** Opening Data for analysis block **

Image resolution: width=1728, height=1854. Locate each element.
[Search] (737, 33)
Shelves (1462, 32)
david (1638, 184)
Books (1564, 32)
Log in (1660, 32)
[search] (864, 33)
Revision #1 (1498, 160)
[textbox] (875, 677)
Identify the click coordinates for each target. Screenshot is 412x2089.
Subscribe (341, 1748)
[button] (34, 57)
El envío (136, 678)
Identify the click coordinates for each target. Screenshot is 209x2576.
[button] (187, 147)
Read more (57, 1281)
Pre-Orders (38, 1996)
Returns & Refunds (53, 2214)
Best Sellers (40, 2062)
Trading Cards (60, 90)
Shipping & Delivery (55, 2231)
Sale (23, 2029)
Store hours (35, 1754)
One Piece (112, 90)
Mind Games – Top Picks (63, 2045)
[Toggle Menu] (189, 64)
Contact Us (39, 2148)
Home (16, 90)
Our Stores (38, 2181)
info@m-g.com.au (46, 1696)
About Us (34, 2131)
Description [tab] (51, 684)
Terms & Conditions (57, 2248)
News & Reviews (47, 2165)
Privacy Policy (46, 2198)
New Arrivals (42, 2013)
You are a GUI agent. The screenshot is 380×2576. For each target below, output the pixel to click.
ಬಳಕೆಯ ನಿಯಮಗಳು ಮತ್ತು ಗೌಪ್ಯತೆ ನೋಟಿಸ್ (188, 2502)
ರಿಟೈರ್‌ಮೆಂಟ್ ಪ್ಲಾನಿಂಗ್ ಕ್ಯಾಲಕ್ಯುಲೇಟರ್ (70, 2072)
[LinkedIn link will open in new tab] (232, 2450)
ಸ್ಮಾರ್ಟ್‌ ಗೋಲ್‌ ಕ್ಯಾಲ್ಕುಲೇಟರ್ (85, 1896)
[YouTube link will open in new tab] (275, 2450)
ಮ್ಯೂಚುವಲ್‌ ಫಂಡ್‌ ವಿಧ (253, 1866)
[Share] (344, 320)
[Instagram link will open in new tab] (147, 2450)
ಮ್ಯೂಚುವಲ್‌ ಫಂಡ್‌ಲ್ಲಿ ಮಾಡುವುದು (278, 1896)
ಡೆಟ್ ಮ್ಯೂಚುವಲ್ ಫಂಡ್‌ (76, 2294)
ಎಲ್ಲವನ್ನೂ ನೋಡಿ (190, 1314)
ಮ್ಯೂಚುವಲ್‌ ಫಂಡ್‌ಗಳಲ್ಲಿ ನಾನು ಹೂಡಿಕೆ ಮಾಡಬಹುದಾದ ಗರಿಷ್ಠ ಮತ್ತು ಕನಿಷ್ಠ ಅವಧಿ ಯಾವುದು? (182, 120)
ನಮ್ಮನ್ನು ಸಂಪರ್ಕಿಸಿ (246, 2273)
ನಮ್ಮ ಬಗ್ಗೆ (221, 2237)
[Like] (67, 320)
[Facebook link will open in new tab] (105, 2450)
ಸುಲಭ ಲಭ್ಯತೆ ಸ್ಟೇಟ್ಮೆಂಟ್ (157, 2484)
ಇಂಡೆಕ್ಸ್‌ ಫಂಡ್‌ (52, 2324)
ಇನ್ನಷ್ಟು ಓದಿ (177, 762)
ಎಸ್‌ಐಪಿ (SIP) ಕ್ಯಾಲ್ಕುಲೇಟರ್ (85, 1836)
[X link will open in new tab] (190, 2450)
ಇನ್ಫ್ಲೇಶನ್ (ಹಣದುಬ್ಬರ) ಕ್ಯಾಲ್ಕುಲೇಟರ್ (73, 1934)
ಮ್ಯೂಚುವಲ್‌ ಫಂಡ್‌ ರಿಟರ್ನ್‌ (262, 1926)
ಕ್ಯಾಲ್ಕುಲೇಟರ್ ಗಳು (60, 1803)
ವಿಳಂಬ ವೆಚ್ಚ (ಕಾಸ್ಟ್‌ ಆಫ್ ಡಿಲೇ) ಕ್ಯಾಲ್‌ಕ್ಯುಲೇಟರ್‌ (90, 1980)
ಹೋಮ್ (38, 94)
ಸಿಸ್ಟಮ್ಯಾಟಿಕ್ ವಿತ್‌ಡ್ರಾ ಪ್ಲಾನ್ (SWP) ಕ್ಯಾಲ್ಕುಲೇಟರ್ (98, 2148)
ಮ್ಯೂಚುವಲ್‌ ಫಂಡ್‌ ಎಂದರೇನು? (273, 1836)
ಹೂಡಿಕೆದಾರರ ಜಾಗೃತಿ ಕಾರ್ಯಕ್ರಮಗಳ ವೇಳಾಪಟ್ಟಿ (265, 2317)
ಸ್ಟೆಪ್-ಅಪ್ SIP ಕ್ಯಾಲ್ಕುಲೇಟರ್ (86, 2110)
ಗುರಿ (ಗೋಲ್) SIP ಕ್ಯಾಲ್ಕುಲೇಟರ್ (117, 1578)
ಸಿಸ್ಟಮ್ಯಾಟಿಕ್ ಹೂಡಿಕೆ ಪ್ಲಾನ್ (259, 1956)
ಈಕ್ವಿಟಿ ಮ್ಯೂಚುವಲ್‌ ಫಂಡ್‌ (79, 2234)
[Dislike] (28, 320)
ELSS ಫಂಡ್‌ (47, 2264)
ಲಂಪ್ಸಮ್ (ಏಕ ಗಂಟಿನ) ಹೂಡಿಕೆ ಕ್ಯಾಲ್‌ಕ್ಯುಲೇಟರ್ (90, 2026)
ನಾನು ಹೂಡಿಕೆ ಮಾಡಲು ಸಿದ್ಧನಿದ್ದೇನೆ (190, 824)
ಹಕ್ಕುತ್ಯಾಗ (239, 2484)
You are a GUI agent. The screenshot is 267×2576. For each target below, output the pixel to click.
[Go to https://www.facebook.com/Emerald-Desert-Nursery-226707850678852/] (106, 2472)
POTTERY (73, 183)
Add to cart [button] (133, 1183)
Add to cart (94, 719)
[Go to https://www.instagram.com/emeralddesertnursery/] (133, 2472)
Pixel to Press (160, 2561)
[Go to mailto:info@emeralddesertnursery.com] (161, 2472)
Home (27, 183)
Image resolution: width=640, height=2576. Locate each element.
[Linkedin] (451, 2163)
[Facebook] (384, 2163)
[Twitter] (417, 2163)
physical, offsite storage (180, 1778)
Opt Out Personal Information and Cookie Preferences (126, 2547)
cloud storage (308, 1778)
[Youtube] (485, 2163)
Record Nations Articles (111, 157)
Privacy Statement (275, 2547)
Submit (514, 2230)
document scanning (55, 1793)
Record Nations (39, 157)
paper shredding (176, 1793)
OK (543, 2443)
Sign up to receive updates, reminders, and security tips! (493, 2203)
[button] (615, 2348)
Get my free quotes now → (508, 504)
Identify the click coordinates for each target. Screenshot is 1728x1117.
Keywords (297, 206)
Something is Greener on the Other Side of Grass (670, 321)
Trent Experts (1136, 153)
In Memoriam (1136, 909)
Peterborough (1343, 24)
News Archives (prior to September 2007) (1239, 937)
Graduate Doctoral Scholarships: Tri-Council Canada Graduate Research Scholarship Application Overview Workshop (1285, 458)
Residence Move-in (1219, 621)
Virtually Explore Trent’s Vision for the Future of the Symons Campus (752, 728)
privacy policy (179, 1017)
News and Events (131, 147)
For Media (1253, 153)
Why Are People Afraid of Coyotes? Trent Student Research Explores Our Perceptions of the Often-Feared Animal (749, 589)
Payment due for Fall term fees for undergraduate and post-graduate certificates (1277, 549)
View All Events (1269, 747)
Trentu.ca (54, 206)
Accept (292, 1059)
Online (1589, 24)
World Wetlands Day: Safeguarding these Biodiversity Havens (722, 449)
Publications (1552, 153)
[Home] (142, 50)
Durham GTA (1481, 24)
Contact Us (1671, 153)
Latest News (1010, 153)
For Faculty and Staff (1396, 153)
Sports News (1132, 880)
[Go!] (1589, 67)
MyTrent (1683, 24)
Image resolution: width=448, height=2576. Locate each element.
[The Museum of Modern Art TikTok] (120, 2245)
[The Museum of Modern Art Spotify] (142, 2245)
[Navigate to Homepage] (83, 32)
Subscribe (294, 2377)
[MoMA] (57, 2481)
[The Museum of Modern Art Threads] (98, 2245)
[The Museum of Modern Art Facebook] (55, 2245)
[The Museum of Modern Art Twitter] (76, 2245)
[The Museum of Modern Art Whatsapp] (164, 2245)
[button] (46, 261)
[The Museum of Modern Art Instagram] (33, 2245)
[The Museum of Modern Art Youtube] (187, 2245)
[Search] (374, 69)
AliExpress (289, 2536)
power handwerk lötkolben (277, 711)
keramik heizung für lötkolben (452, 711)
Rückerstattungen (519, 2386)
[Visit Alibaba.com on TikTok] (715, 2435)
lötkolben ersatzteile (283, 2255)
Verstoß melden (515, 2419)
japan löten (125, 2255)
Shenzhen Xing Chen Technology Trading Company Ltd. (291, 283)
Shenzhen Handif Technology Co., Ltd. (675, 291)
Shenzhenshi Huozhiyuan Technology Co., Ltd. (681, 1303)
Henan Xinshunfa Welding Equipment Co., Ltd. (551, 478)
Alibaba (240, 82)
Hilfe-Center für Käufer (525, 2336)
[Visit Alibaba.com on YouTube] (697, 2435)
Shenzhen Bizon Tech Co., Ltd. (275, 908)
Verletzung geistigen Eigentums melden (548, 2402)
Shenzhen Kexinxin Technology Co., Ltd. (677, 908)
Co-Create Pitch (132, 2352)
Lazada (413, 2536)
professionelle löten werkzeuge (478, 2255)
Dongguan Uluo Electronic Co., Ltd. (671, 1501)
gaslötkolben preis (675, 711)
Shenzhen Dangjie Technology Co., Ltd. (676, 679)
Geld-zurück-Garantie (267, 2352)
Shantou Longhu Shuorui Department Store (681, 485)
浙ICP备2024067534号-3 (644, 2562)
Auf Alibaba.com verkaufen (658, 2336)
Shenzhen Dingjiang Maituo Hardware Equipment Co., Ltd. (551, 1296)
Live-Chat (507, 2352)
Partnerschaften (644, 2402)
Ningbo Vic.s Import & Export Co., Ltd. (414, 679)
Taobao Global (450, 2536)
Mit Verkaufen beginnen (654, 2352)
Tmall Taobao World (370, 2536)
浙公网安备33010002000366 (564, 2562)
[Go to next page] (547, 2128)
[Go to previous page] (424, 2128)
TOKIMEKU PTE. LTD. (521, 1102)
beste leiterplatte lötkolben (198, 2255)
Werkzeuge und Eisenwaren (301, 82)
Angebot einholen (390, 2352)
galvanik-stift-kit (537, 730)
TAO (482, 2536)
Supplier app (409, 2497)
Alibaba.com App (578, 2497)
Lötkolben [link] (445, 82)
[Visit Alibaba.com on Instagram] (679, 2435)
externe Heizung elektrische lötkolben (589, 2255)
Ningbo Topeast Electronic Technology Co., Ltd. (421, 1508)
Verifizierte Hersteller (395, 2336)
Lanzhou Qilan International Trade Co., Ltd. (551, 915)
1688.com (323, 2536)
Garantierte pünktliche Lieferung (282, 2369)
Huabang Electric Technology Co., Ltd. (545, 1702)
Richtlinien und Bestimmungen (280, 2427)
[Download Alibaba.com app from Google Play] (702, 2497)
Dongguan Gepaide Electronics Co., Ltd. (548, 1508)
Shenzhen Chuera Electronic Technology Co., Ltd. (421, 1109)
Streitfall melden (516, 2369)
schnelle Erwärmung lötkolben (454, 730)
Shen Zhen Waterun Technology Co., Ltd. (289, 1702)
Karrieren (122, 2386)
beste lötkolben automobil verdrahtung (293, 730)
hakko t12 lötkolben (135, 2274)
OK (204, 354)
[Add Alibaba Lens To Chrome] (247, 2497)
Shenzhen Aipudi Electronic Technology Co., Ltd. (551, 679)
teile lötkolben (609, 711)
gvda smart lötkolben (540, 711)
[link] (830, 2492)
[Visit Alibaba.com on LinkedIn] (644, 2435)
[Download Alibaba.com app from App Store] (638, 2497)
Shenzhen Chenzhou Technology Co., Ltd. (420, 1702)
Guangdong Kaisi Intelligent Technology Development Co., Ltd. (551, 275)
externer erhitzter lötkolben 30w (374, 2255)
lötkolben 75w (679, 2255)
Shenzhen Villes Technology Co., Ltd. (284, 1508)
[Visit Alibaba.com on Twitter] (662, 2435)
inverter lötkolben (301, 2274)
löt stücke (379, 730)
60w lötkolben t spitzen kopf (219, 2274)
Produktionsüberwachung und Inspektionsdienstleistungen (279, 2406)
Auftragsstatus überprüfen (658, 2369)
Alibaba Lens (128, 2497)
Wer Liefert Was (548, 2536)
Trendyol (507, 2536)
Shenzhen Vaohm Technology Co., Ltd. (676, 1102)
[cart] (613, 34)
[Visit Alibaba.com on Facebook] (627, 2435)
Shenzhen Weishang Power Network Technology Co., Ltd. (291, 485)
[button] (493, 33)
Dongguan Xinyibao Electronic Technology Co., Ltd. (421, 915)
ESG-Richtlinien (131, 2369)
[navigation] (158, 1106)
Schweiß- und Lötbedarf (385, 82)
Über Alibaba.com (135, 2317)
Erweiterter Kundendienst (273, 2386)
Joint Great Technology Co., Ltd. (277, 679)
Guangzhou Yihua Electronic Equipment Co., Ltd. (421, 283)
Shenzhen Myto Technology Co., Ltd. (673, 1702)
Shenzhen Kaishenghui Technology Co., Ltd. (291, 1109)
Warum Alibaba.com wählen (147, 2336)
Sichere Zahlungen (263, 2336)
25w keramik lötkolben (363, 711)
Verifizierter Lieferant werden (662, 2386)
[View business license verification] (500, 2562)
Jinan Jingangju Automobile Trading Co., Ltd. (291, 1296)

** Closing Data for analysis block **

Task brief:
Reproduce exactly the lines of the records above from the one with "ಎಸ್‌ಐಪಿ (SIP) ಕ್ಯಾಲ್ಕುಲೇಟರ್ (85, 1836)" to the one with "ಹೋಮ್ (38, 94)", both included, and leave out everything else.

Answer box:
ಎಸ್‌ಐಪಿ (SIP) ಕ್ಯಾಲ್ಕುಲೇಟರ್ (85, 1836)
[X link will open in new tab] (190, 2450)
ಇನ್ಫ್ಲೇಶನ್ (ಹಣದುಬ್ಬರ) ಕ್ಯಾಲ್ಕುಲೇಟರ್ (73, 1934)
ಮ್ಯೂಚುವಲ್‌ ಫಂಡ್‌ ರಿಟರ್ನ್‌ (262, 1926)
ಕ್ಯಾಲ್ಕುಲೇಟರ್ ಗಳು (60, 1803)
ವಿಳಂಬ ವೆಚ್ಚ (ಕಾಸ್ಟ್‌ ಆಫ್ ಡಿಲೇ) ಕ್ಯಾಲ್‌ಕ್ಯುಲೇಟರ್‌ (90, 1980)
ಹೋಮ್ (38, 94)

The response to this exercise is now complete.